I heard Beevor speak on a couple of panels as well. In the "Nonfiction Renaissance" panel, with Beevor, William Dalrymple, Geoff Dyer, and Reza Aslan, listeners enjoyed some interesting comments. Dalrymple argued that storytelling (narrative) had been the primary vehicle of history writing from the time of Herodotus, but that in the era following World War II, history had moved away from narrative. However, the publication of Simon Schama's Citizens, about the French Revolution, marked a return to narrative. Dalrymple also noted the continuing popularity of "historical fiction". Panel member Reza Aslan suggested that the ability to "humanize" figures (referring particularly to his recent work on Jesus) was a key, but that nonfiction must remain "tethered" to reality, as readers have an expectation of fidelity to the truth. Beevor noted that nonfiction now uses techniques of novels to describe what the world was like in a very different time.

Someone had the good sense to ask the panelists for a favorite or especailly good work of nonfiction that they would recommend. Their answers:

1. Geoff Dyer: Ryszard Kapuscinski's The Shadow of the Sun: My African Life and Rebecca West's Black Lamb and Grey Falcon.
2. Antony Beevor: Patrick Leigh Fermor's A Time for Gifts. (I encountered Mr. Beevor in the waiting line at the men's room and thanked him for validating my choice of a favorite read in 2013, to which he responded that he had some bias as Fermor had helped him during his career and that his wife had written Fermor's biography. I suggested that the recommendation was no less valid for the biases.)
3. William Dalrymple, noting that Beevor had selected Fermor, made recommendations in three fields: for travel, Bruce Chatwin's In Patagonia; for history, Steven Runciman's The Fall of Constantinople 1453; and for journalism, Truman Capote's "Hardcarved Coffins" (which has been criticized as containing fabrications by the author). 
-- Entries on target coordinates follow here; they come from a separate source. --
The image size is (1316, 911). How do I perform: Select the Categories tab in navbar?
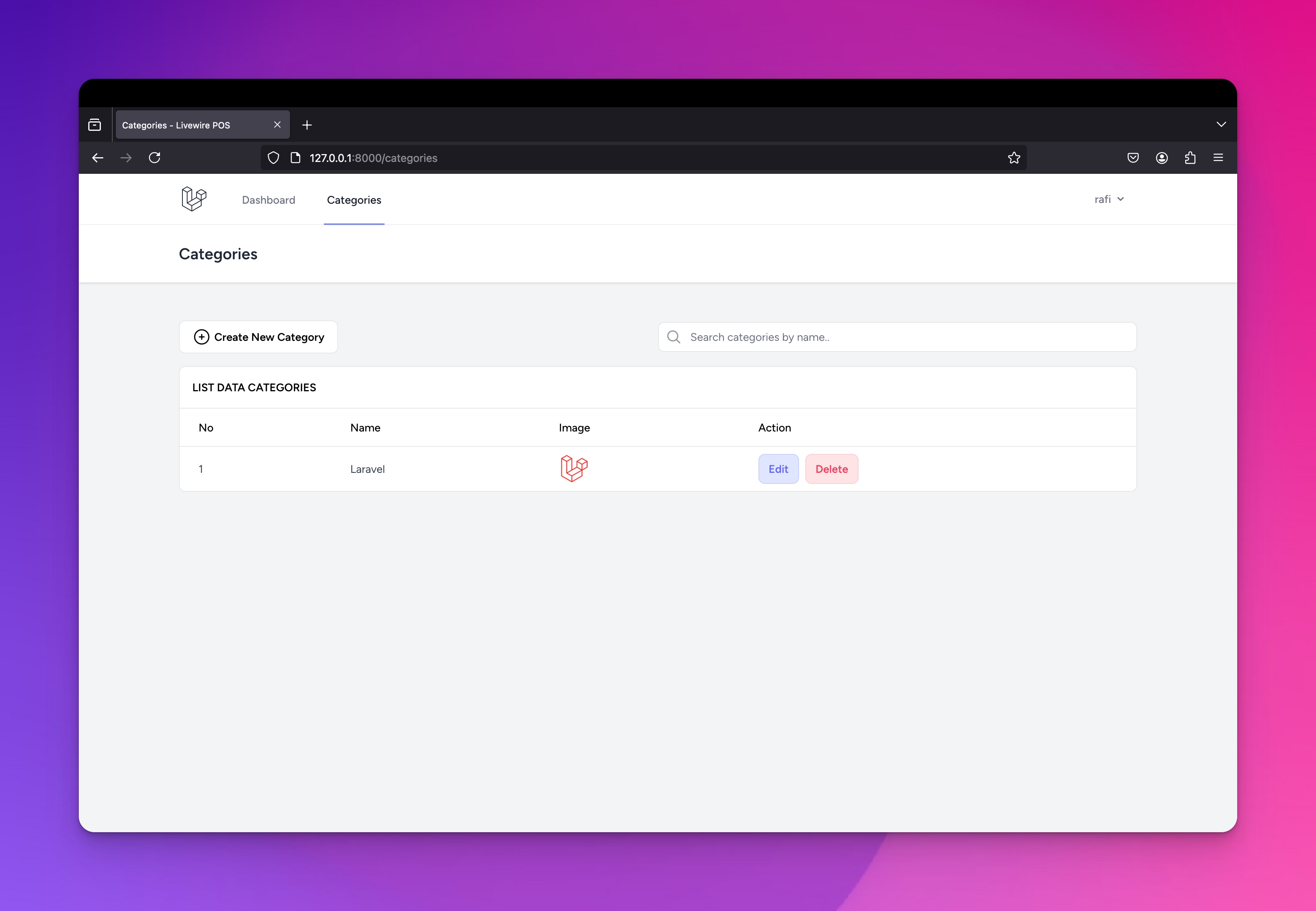pyautogui.click(x=354, y=199)
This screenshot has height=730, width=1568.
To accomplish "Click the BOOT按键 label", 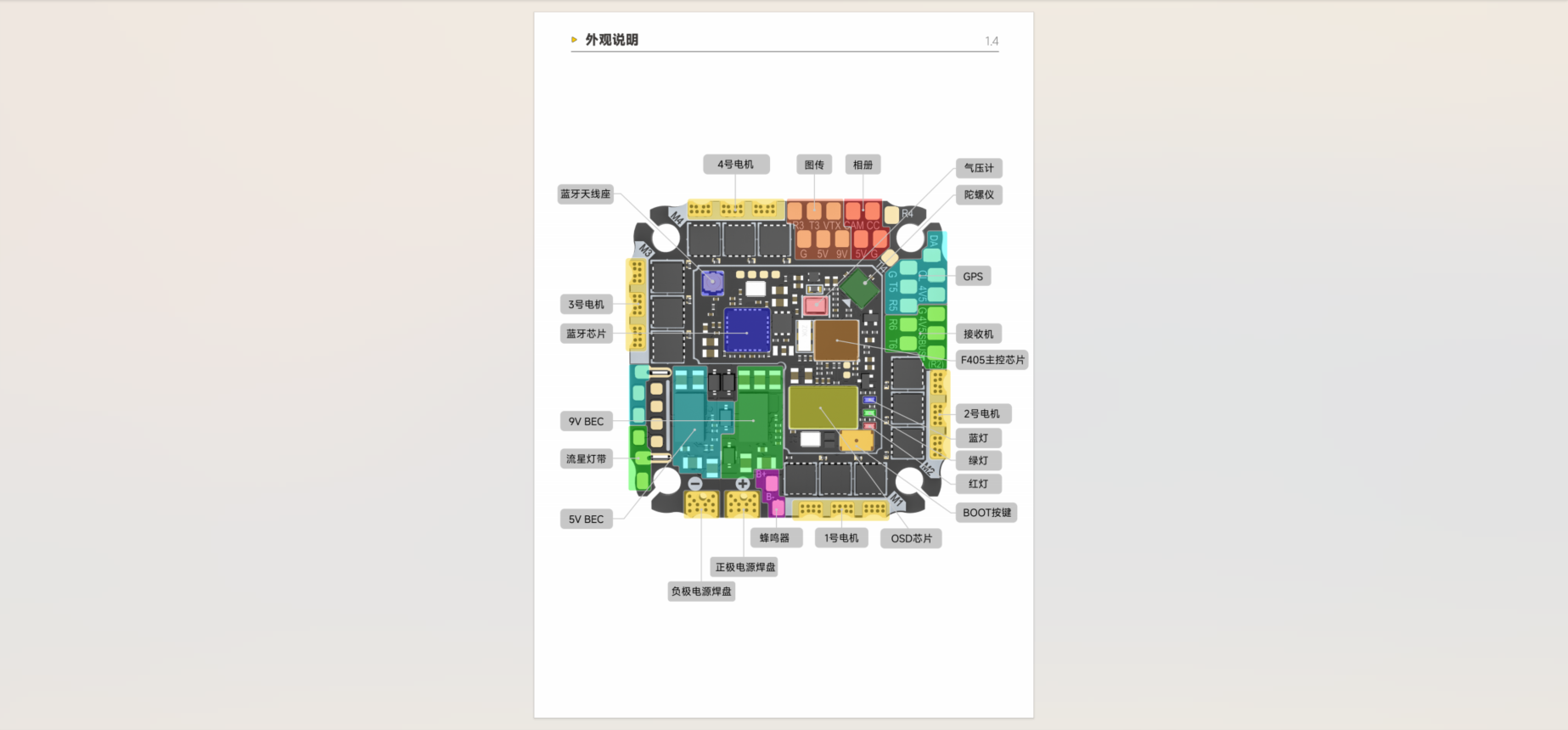I will tap(986, 513).
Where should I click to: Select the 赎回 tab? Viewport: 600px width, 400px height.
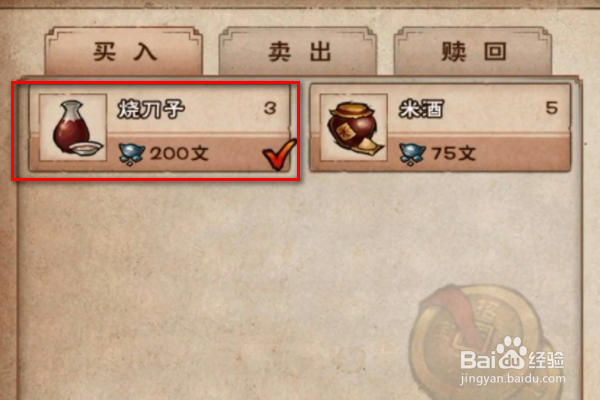[x=473, y=51]
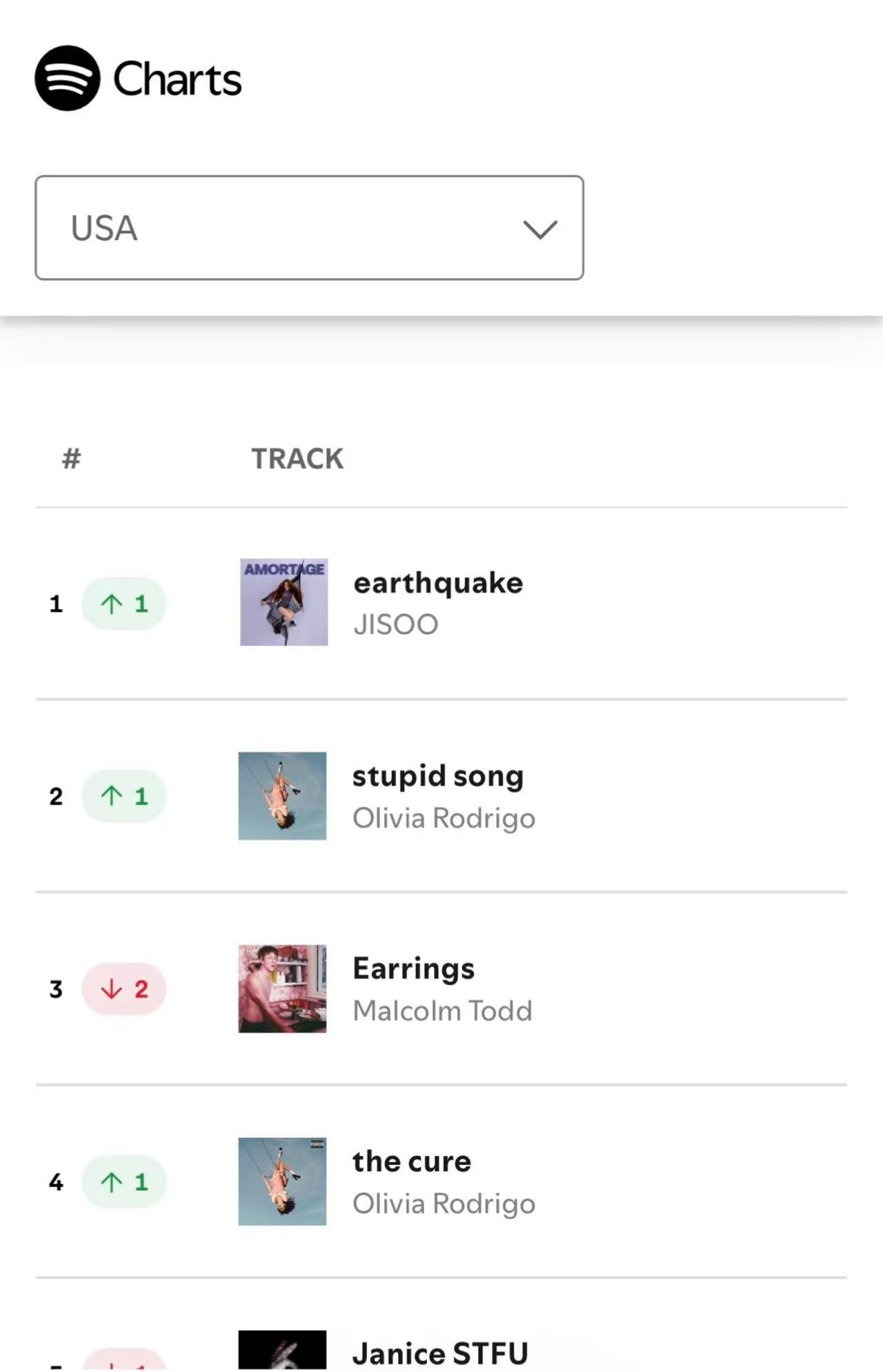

In the "Literature of War and Revolution", Beevor described conflict, such as war and revolution, as the basis of all drama and issues of moral choice. Indicative of this insight is the work of Vassily Grossman, the Soviet writer who chronicled the experience of the Battle of Stalingrad in World War II in his novel Life and Faith (the title an homage to War and Peace). Only by good fortune do we have this book, as the KGB arrested Grossman after he sent the manuscript to a publisher. The Communist Party's chief ideologist Mikhail Suslov stated that the book could not be published for two or three hundred years, but a forgotten copy of the manuscript was smuggled to the West after Grossman's death and his masterpiece was published. Grossman had the temerity (insight) to see that Stalin's Communist regime and Hitler's Nazi regime were mirror images of one another.

Beevor's own most successful book is Stalingrad, the tale of the epic battle on the Eastern Front. Beevor reported that his publisher thought that they might be able to sell 5,000 copies. Winner of the prestigious BBC Samuel Johnson Prize for Non-Fiction (books published in English in the U.K.) and the Woofson Prize (for history published in English for a general audience by a U.K. author), it has now sold around 2 million copies. No doubt a pleasant surprise for Mr. Beevor and his publisher. The Glorious Nomad purchased a copy of this, and I'm eager to hear her report.